*** LISTED RECORDS Section Begins ***

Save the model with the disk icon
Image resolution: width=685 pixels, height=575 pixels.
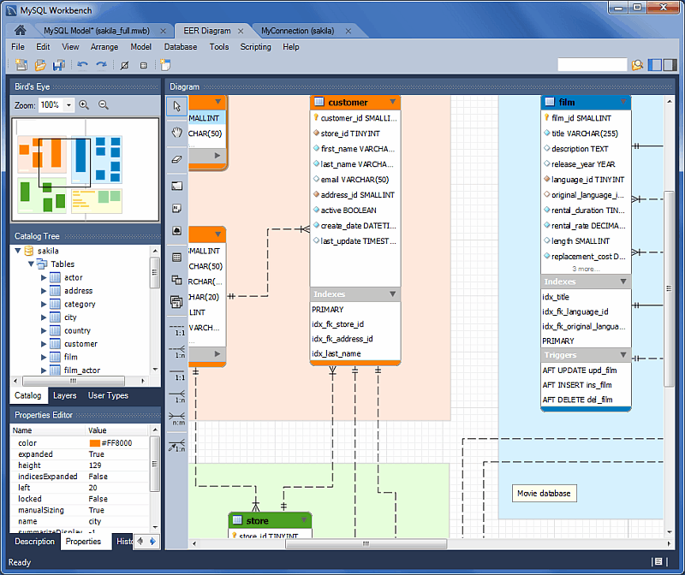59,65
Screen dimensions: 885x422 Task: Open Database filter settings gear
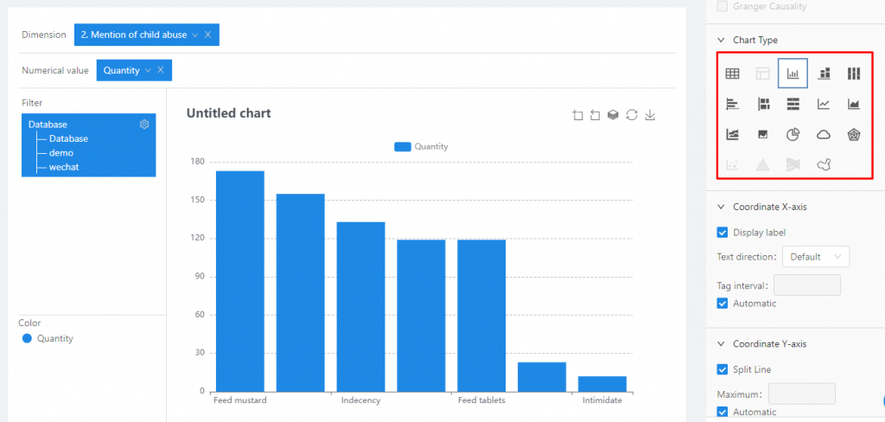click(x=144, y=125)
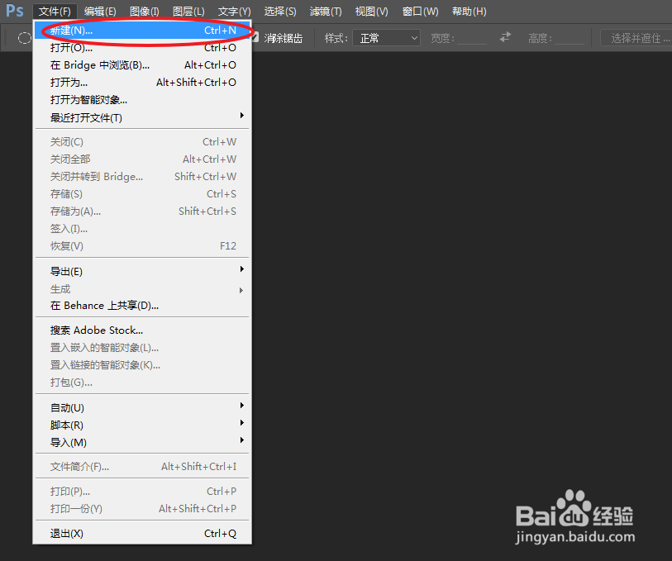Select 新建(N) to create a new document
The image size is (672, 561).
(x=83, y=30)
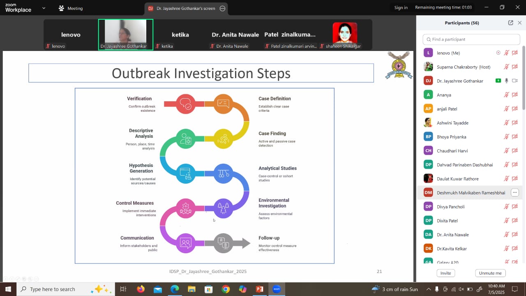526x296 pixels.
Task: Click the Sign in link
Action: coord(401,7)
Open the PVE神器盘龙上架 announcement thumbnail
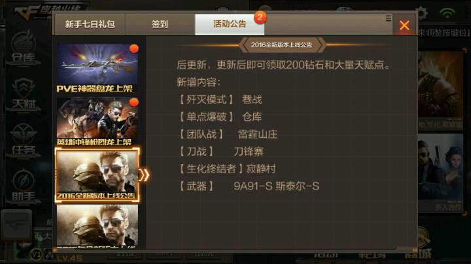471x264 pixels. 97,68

*** LISTED RECORDS Section Ends ***

Exclude images and repeat all entries exactly.

Save the model with the disk icon
Image resolution: width=685 pixels, height=575 pixels.
59,65
Screen dimensions: 885x422 Task: Open Database filter settings gear
click(x=144, y=125)
Select 新建(N) to create a new document
The image size is (672, 561).
(x=83, y=30)
526x296 pixels.
Task: Click the Sign in link
Action: coord(401,7)
Open the PVE神器盘龙上架 announcement thumbnail
471x264 pixels. 97,68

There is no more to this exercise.